Medical students in Israel are active participants in the medical team, and I was encouraged to participate in ward round discussions, journal club meetings and indeed and was asked to voice my opinions on the diagnosis and management of patients. This collaborative approach with medical students allowed me to extensively increase my knowledge in the various fields of neurology. The department had a varied case load, and I was able to learn about a plethora of diseases I had never seen before in the UK. These included neuro-infectious diseases such as Lyme Disease and West Nile Virus and the neuroimmunological diseases such as ADEM, and optic neuritis. Whilst in the department, I was also able to complete a research study looking into the views and opinions of neurological patients of their treatment, exploring the psycho-social aspects of medical care.

Whilst in the department I was made to feel very welcome by the hospitable members of the neurology team. Despite having a limited Hebrew when I first joined, this proved not to be a major problem as I had first envisaged. The staff were very happy to talk in English, when necessary; and indeed many patients speak some English. Furthermore, it proved to be a fantastic opportunity to improve my Hebrew. However, I found that as the weeks went on, I improved my Hebrew dramatically, and indeed was even able to learn a little Arabic, which is widely spoken by many of the patients at Hadassah.

Whilst in Israel, I was also able to attend the Israeli Neurological Society Conference. This meeting, held annually, brings together physicians and researchers from Israel. It was an opportunity to hear about the multitude of pharmacological, technological and scientific breakthroughs in the various subspecialties of neurology.

Throughout my time in Israel I was also able to experience the full benefits of Israeli society and culture.

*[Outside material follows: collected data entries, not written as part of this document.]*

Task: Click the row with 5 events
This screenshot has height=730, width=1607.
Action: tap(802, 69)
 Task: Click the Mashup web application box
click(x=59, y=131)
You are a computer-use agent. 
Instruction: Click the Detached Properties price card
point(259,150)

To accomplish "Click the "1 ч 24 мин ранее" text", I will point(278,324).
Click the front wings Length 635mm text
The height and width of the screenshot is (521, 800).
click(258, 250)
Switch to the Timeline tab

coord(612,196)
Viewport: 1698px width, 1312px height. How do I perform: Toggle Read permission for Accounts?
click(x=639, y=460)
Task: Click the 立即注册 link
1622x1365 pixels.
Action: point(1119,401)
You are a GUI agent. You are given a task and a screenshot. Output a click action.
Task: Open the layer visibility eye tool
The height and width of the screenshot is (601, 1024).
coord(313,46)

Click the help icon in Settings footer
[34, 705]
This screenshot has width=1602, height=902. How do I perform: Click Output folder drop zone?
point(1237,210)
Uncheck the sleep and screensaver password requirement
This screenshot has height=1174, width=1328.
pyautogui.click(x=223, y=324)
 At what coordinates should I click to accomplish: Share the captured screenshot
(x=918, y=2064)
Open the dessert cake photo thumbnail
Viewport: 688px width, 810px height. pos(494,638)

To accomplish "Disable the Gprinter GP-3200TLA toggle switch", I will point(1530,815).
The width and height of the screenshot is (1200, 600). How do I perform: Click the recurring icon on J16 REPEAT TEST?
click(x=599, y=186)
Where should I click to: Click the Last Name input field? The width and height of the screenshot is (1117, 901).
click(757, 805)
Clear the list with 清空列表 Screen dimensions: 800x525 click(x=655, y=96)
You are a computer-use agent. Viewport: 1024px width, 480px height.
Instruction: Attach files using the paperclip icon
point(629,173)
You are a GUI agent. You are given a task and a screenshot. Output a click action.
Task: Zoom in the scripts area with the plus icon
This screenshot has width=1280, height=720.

I attended a number of social events, visited some historical museums and travelled to some intriguing archaeological sites. Other highlights of my trip included travelling to Tverya and Tzfat.

I would highly recommend any student to carry out their elective in Israel, and in particular, the experience that can be gained from studying at Hadassah Ein Kerem. I am happy to assist any other student who has any queries, advice or tips for spending time on elective in Israel.

Finally, I am extremely grateful for the very generous award from the Jewish Medical Association towards funding my elective, without which I would not have been able to have had such a thoroughly enriching academic and cultural experience.